On the way we hear of the one daughter in a sea of brothers from a sea of mothers. Dinah seeks female friends in the city and gets raped by the local prince. It's not great, but the prince proclaims his love for her and seeks her father for her hand in marriage. Historically that is the just act in the face of rape. It's the worst rule ever to marry your rapist, but that's what the proper next step would be, Dinah has no say. I'm also going to keep using Dinah's name, ad nauseum, because so few women get named in the bible and it's crap because there are plenty of ladies.
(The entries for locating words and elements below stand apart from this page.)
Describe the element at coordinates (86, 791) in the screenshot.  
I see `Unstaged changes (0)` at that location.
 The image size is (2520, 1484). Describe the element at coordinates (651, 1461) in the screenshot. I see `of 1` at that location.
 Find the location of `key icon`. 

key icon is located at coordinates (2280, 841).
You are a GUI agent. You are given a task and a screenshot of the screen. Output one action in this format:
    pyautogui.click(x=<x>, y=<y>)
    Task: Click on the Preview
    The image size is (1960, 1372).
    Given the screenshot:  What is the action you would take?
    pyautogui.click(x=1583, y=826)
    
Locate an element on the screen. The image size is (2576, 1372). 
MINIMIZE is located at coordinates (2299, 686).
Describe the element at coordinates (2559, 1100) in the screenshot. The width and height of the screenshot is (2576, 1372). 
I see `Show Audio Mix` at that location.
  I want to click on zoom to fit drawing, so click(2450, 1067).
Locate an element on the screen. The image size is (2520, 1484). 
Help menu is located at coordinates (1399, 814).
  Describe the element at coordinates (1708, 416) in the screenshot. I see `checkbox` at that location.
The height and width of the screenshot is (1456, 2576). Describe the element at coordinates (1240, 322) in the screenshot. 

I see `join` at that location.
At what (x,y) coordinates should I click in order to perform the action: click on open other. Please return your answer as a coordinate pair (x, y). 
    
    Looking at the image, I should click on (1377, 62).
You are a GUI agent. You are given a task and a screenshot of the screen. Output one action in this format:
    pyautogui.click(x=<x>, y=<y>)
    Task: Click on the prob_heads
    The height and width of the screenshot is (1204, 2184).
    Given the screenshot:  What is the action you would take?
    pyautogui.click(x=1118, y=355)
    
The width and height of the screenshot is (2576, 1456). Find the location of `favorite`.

And here is why I truly connect with this passage. Because Dinah's brothers remind me greatly of my own. The brothers hear about his and storm in on the meeting. And proclaim that they'd love to unite families and tribes and regions, if only the locals will adhere to the practice of circumcision. And in the rapist's defense, he apparently loves his victim so much that he agrees and convinces his entire kingdom to take the cut. Two of the 11 brothers find even this insufficient and decide, while the town is recovering from their new commitment, to slaughter all the menfolk. Then the other brothers pillage, because if everyone is dead, we might as well snag their swag. Jacob, who was satisfied with the 'just' arrangement, chastises the brothers.

Their response?

“Should our sister be treated like a whore?”

I get chills at this line every time. Firstly, because word-for-word, it could issue from the mouths of my brothers. And also because in a book and society that was contextually so groundbreaking in it's treatment of women, they challenge this practice, which I'm sure at the time seemed very pro-lady. They said that rape was wrong and women, at least their sister, cannot be sold as a body. Cannot be violated because she is our sister who is literally worth more than a city of penises.

Vengence isn't the best thing to get behind but maybe sometimes the love and emotions fueling it are.